Happy belated Thanksgiving. I wanted to extend my deepest thanks to all of you, the faithful readers of Red Kite Prayer. I think that RKP has proven to be a terrific home, especially after the events of last year.
My dear wife, Diana, reminded me that yesterday was the one year anniversary of what had to have been the absolute worst day of chemo in the five months I went through all of that mess. It was a rough day, with symptoms too numerous (and too gross) to list. Not to bring it up again, but dang, looking back reminds how this year is so much better. My appreciation of that fact also serves as a reminder of how kind and supportive many of you were throughout that whole thing. Family, friends and, yes, you too, made the experience tolerable and I just wanted to say that I haven’t forgotten. I do appreciate everything you guys did and continue to do.
I have much for which to be thankful and you guys are near the top of the list.
Now, while this holiday is often devoted to counting our own blessings, it is also an opportunity to think of others – especially friends and family – who may be suffering right now. Our good friend, Padraig, didn’t manage to do his usual Thanksgiving column this year because he was called away from home when his stepfather, Byron Vowell, fell ill. Just a couple of days later, Padraig let us know that Byron passed away on November 18.
As Padraig wrote on November 19, “The measure of any man’s influence can be seen in the way the lives of those he loved change in his absence.
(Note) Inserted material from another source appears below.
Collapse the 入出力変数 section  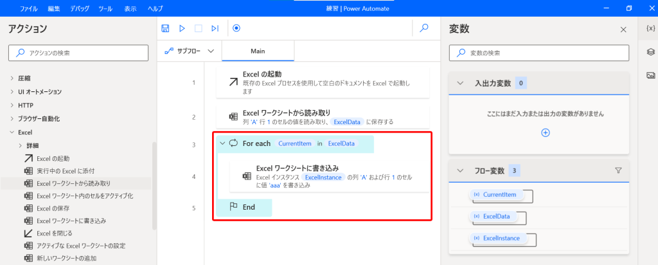point(460,83)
Missing you Byron.”
I agree, but with one caveat. That measure can also be seen in the ways he’s changed others’ lives before he leaves.
I didn’t know Byron, but from what Padraig has written of late, I can only assume that theirs was a close relationship and that his stepfather played an important role in helping him become the man he is today. And Padraig is quite the guy. If your stepfather played even a small part in making you the decent, honorable and kind human being you are now, a lot of us owe our thanks to the man.
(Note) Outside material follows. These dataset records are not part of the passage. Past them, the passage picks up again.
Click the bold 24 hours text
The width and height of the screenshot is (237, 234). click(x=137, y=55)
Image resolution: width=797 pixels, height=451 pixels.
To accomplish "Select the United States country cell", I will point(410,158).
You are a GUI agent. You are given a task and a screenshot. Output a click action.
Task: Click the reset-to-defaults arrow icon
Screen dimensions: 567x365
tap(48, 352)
Patrick, I can only extend my deepest sympathies to you and to your family. I know that the gift your stepfather gave you is one that you now get to pass on to your own children. In that very important way, Byron’s legacy lives on.
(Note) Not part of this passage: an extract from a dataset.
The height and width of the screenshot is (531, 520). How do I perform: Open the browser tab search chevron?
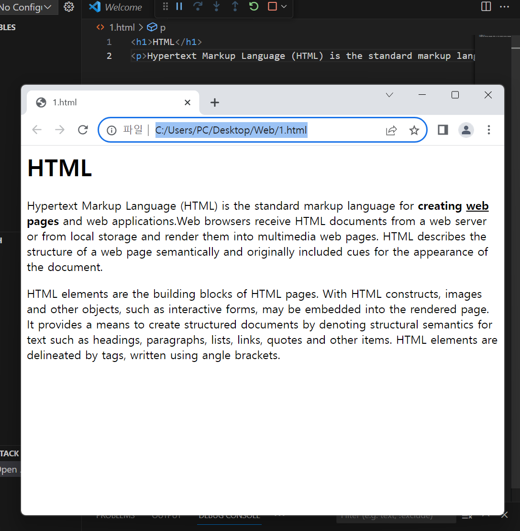pos(389,95)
I am going to use this week’s column to update you on a few items. Again, I encourage all of you to send in comments, complaints and, above all, questions to my personal email address: [email protected]. If you have questions about any cycling-related matter, including legal issues faced by riders, racing strategy and history or just a general question that you’ve never quite been able to answer, feel free to drop me a line. I’ll at least give it a shot.
In last week’s column, a reader sought some help and advice regarding money that was owed him for riding on a small pro team. (see “The Explainer: A gift recommendation and problems with a dead-beat team“)
Well, I’m happy to report that we’ve reached a resolution and Zach has gotten a significant portion of that money and should get the balance within the month.
Zach managed to do this despite the fact that he didn’t have a written contract with the team. He counted on the fact that he was friends with the team manager and that, as a result, his friend would follow through. This time he did.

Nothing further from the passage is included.